WHAT THE TASK REQUIRES:
Extract only the lines running from the top of the entries to the line that holds "The image size is (1954, 953).". Include that line and omit the pictures.

Segment Start: DATASET EXCERPTS

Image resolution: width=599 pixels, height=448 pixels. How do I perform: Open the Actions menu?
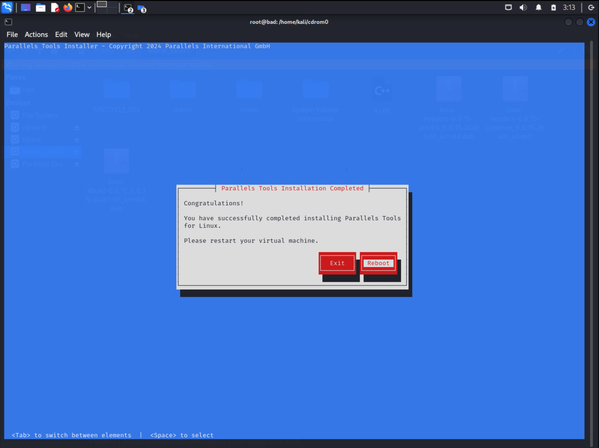[x=36, y=34]
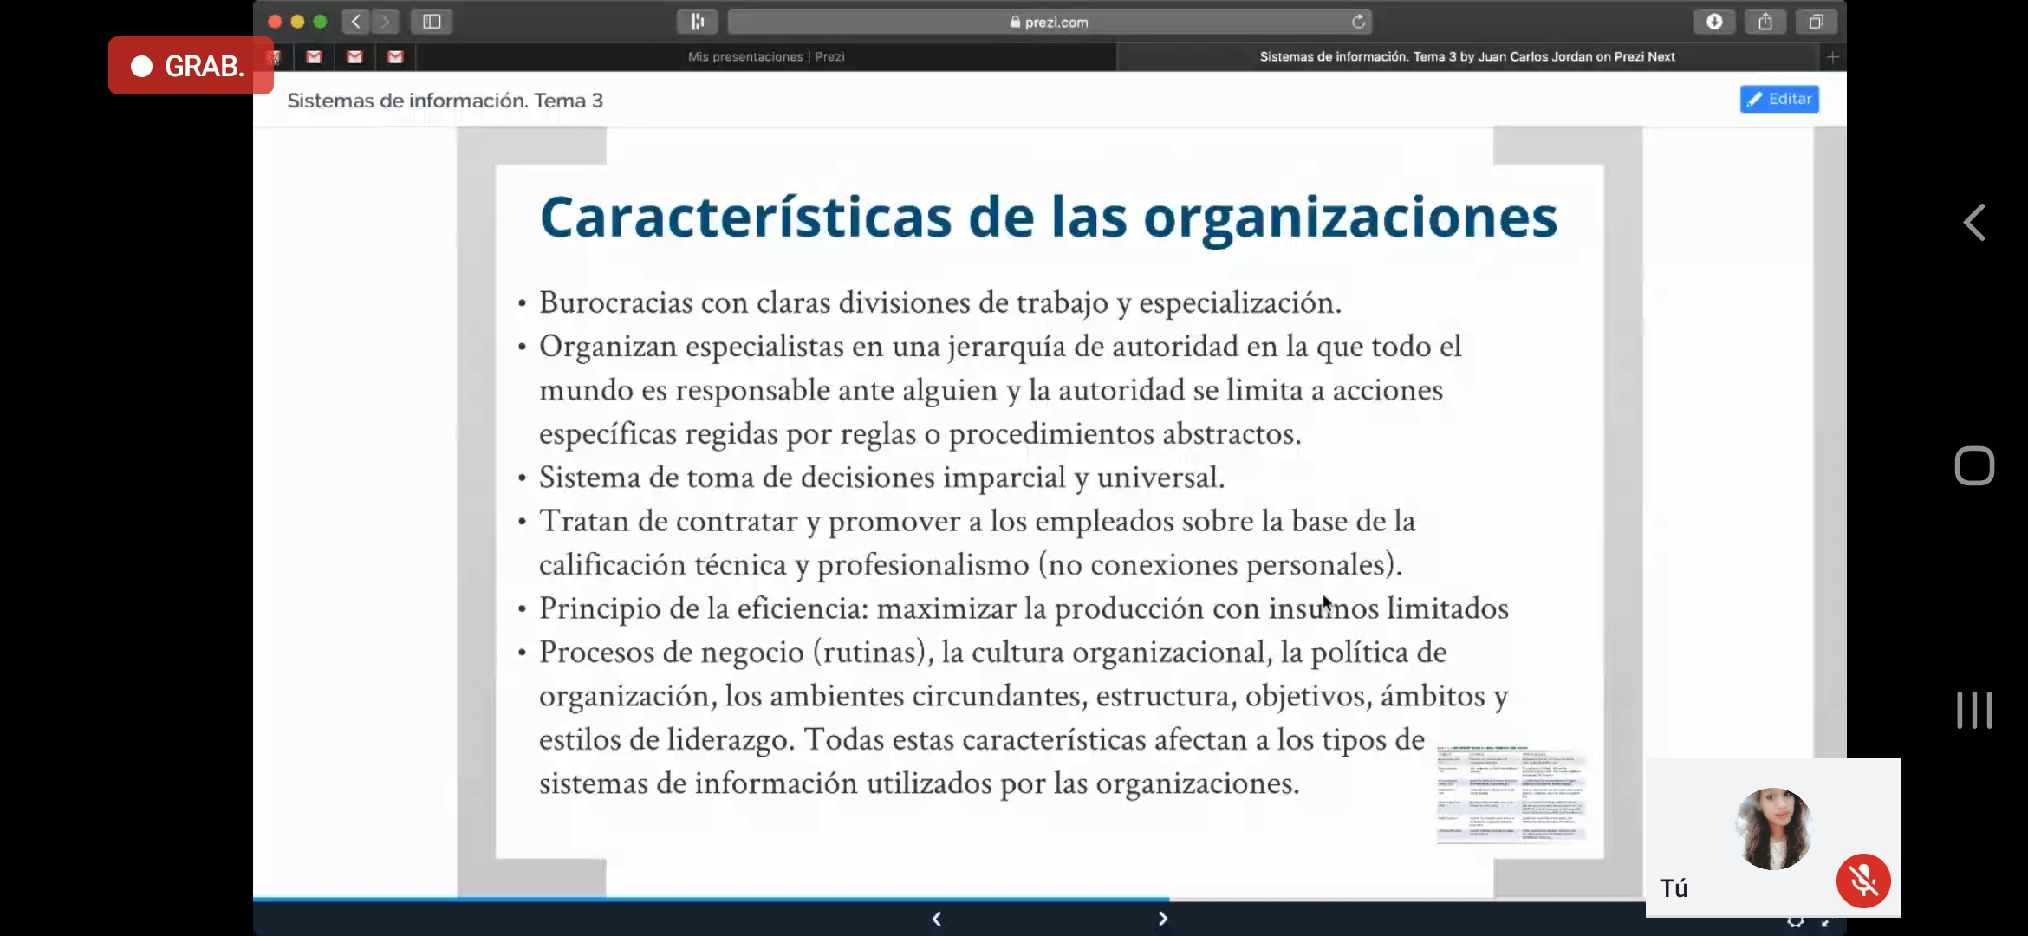The width and height of the screenshot is (2028, 936).
Task: Click the Safari share icon
Action: (1765, 22)
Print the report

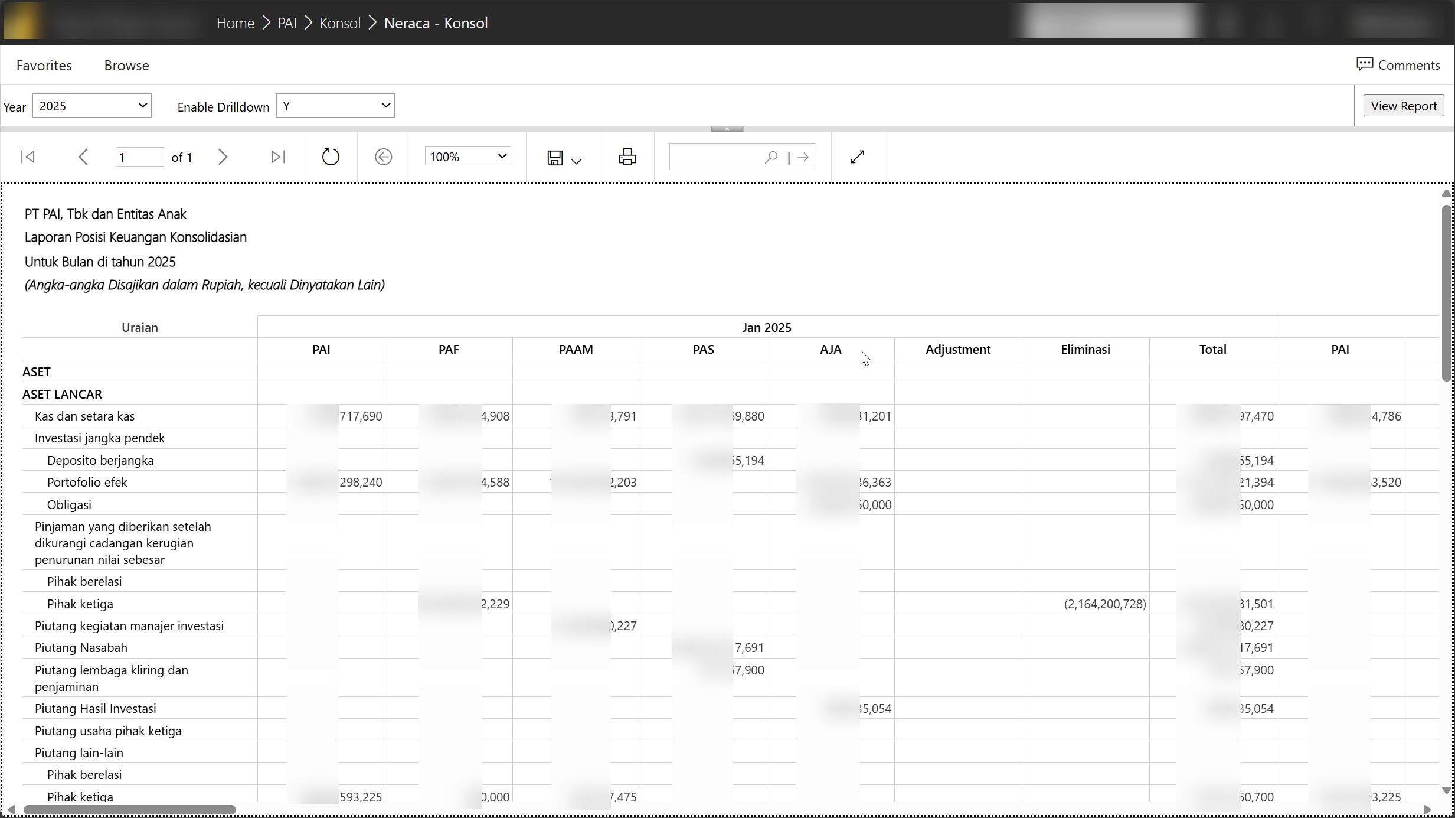tap(627, 157)
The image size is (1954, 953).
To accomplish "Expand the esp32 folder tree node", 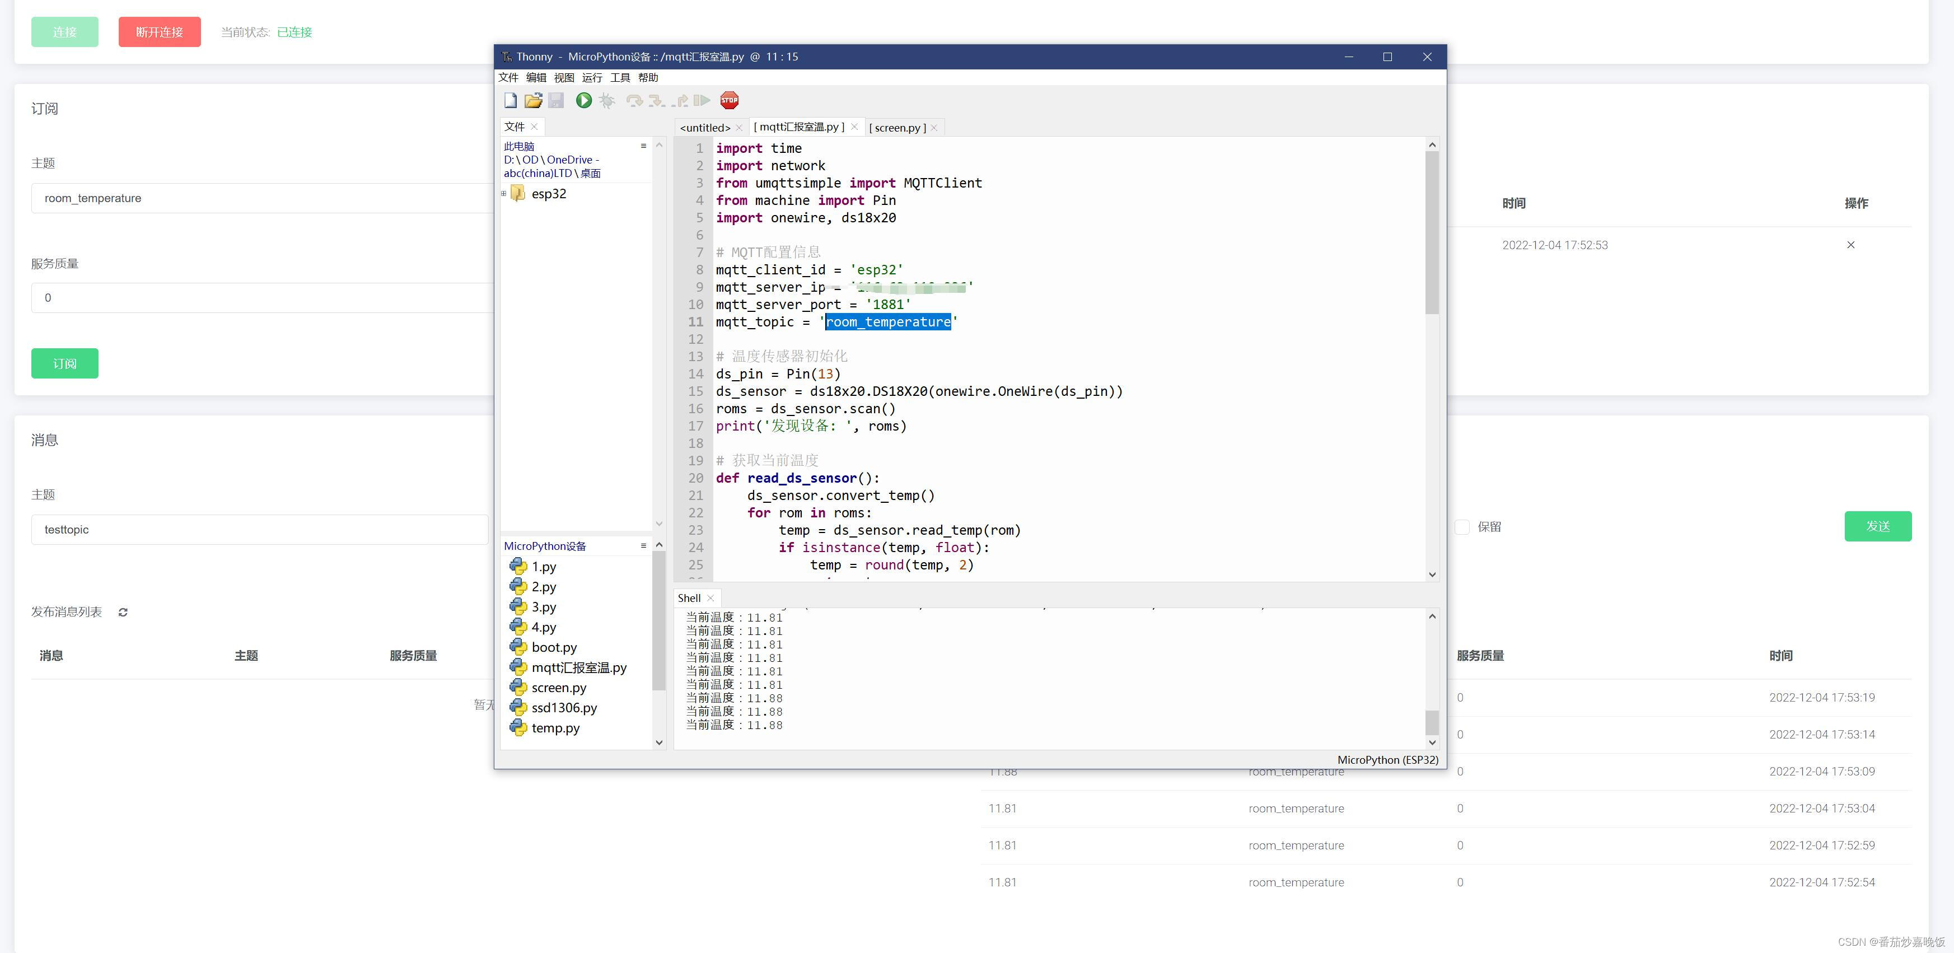I will click(x=504, y=193).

Segment End: DATASET EXCERPTS

ANSWER TO THIS TASK:
Image resolution: width=599 pixels, height=448 pixels. How do I perform: Open the Actions menu?
[x=36, y=34]
The width and height of the screenshot is (2028, 936).
Task: Click the Safari share icon
Action: (1765, 22)
Print the report

tap(627, 157)
The image size is (1954, 953).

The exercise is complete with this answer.